Saved data entries
######
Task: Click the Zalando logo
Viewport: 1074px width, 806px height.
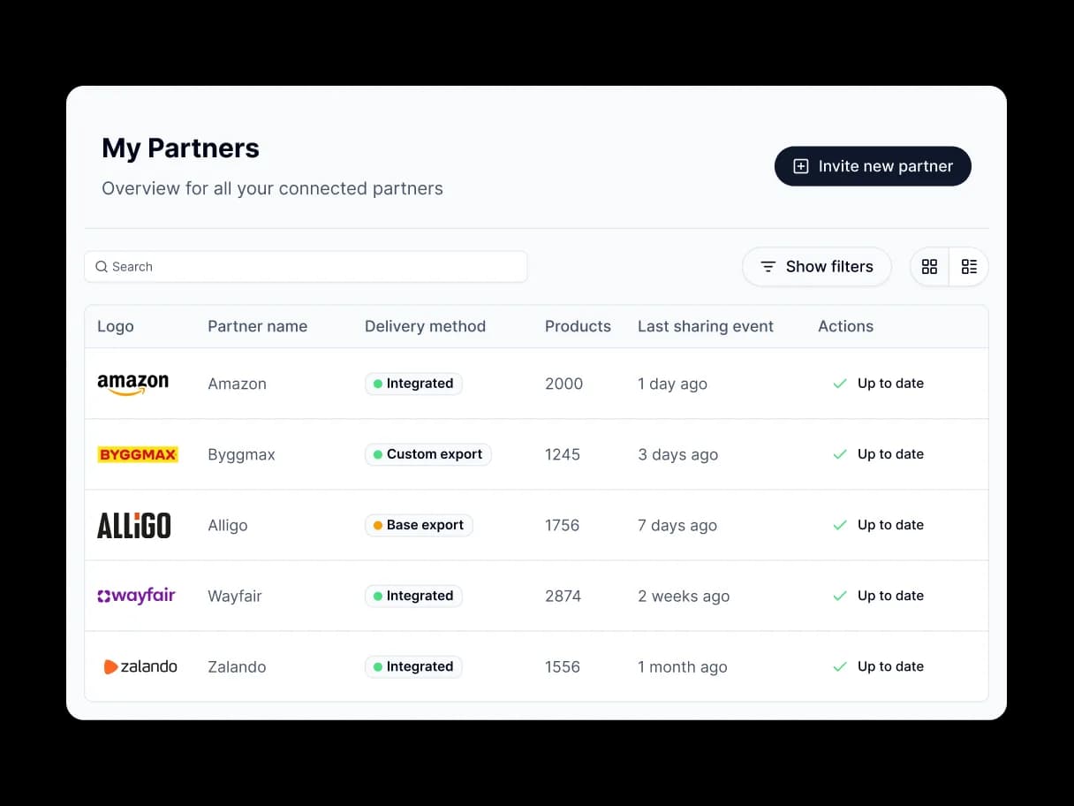Action: tap(140, 666)
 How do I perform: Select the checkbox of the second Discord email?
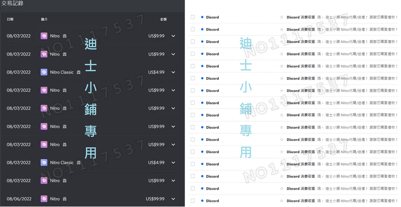pos(192,29)
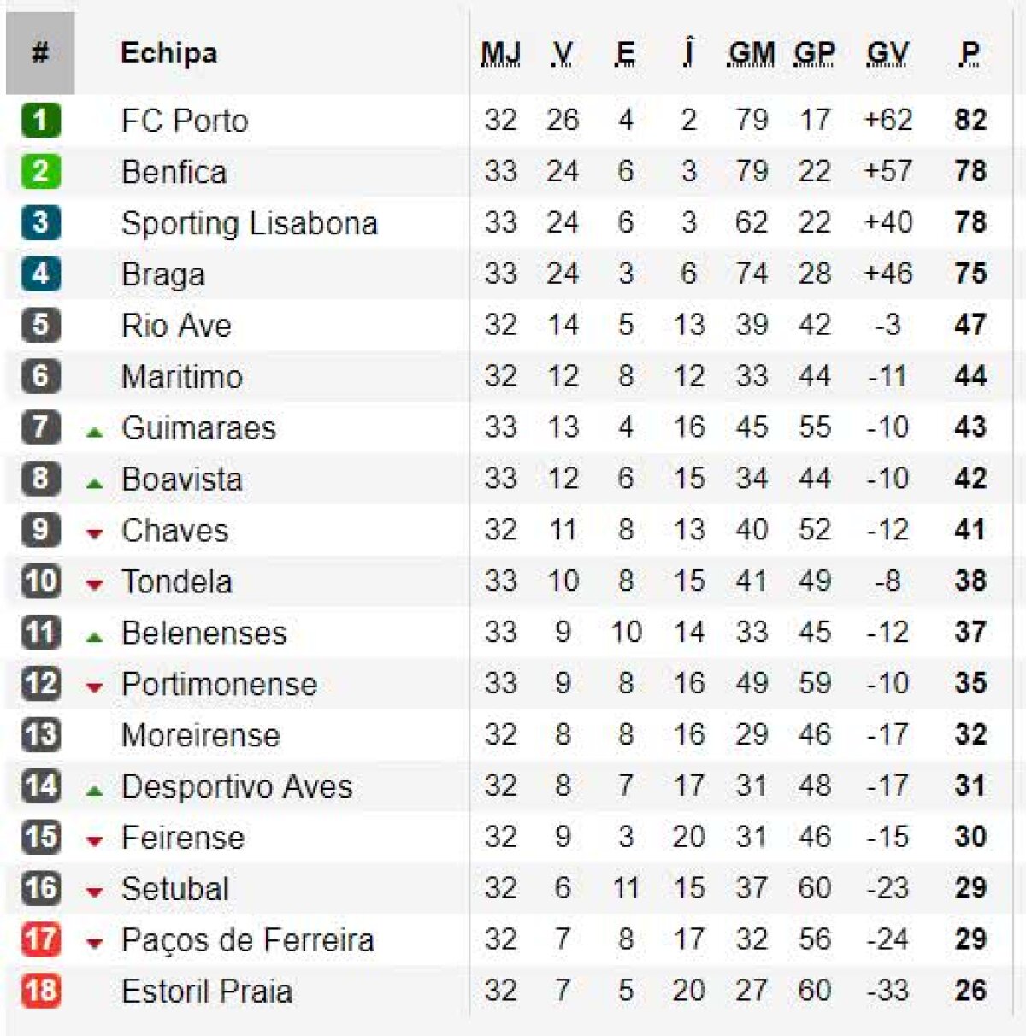Image resolution: width=1026 pixels, height=1036 pixels.
Task: Select the Braga team name
Action: [163, 274]
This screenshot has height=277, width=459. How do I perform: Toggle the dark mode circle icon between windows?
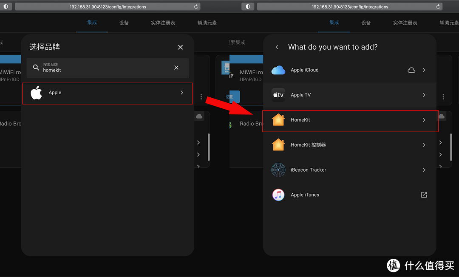248,6
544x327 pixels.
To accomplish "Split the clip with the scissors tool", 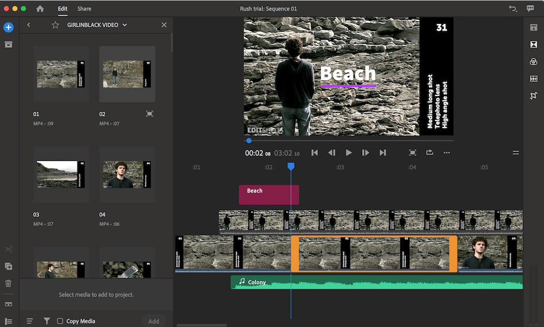I will (x=9, y=249).
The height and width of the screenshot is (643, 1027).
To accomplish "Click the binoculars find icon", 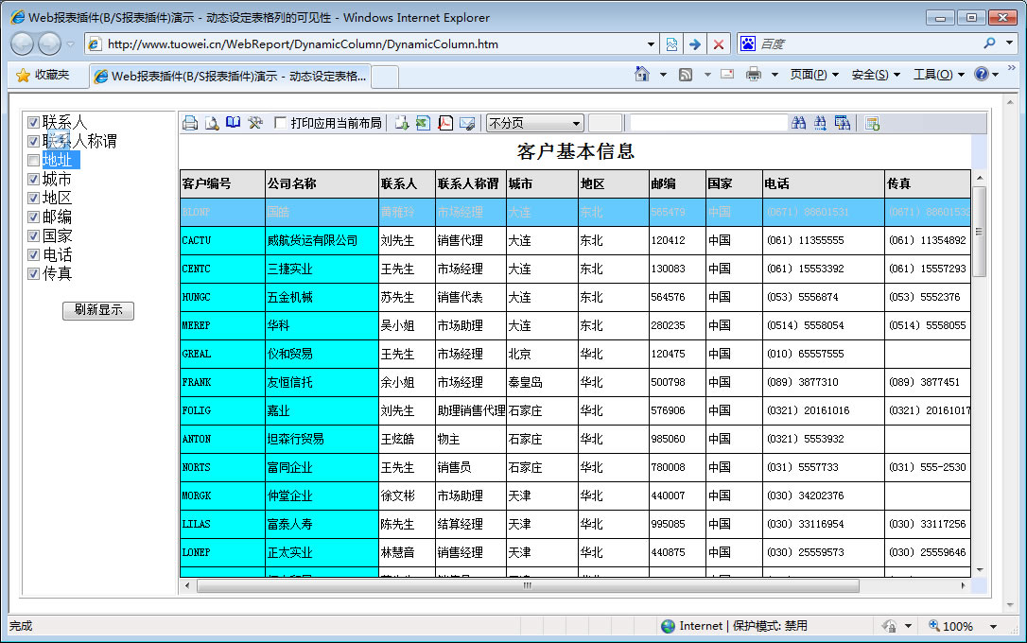I will coord(799,123).
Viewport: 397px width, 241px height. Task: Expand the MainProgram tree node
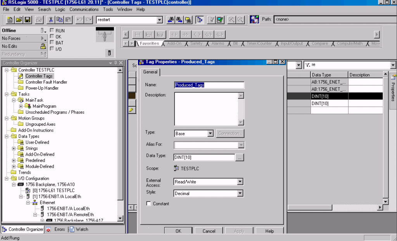21,106
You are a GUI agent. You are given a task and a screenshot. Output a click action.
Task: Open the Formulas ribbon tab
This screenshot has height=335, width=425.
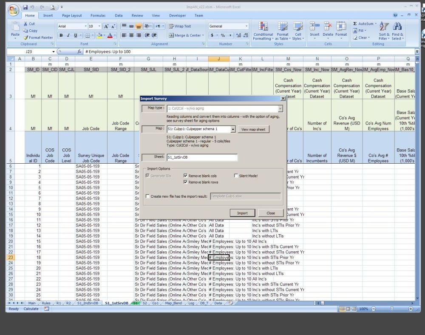tap(98, 15)
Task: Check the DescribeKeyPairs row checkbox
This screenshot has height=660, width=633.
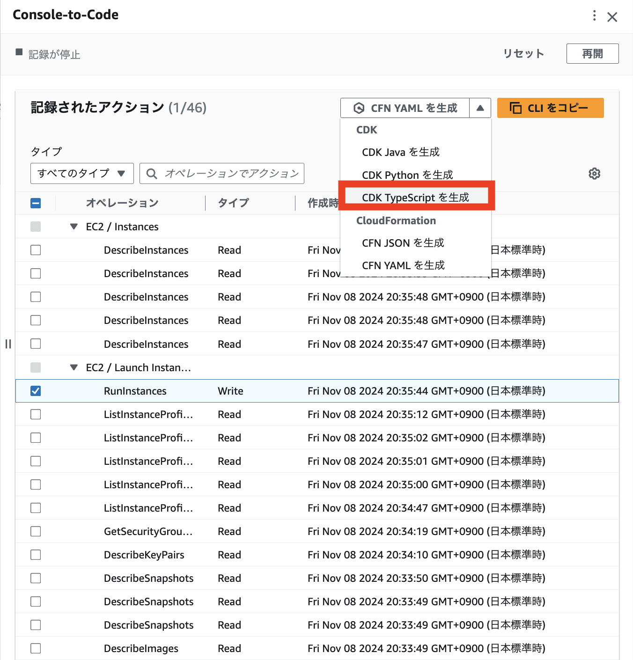Action: coord(35,554)
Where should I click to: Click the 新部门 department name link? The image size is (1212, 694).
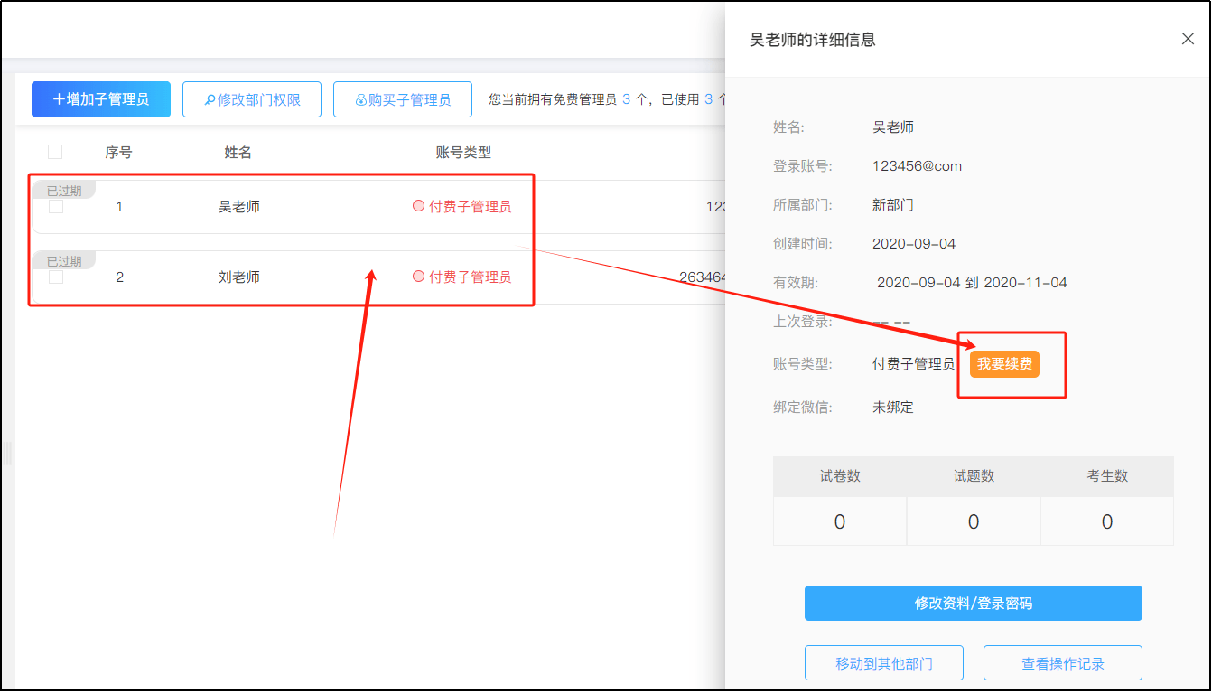click(x=891, y=204)
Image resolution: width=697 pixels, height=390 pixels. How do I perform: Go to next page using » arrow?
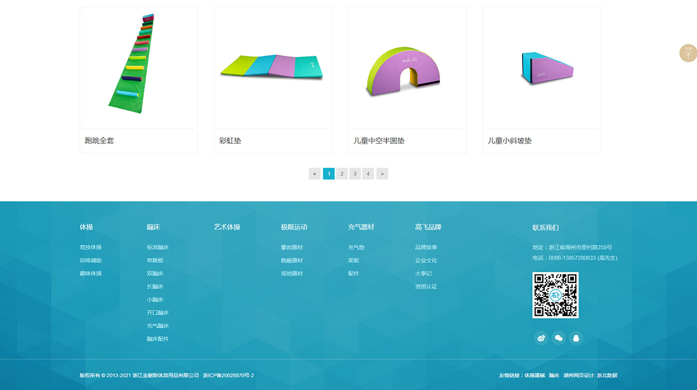(x=382, y=174)
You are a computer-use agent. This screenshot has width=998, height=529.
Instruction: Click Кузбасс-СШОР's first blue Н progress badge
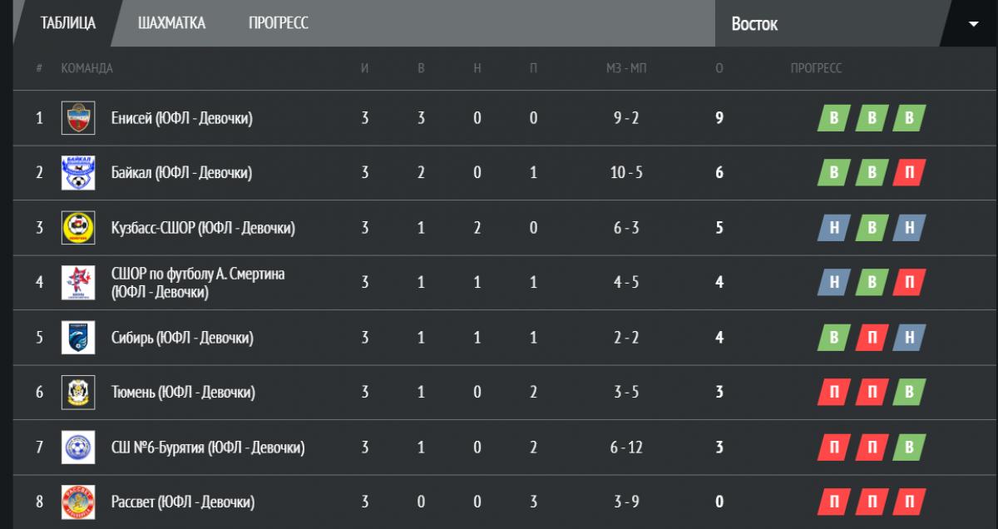(833, 228)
######
### INSTRUCTIONS TO FOLLOW
Copy each line of the data that includes the word "agent".

### WRITTEN ANSWER
You are a GUI agent. You are given a task and a screenshot. Output a click action.
You are a computer-use agent. This screenshot has width=998, height=529.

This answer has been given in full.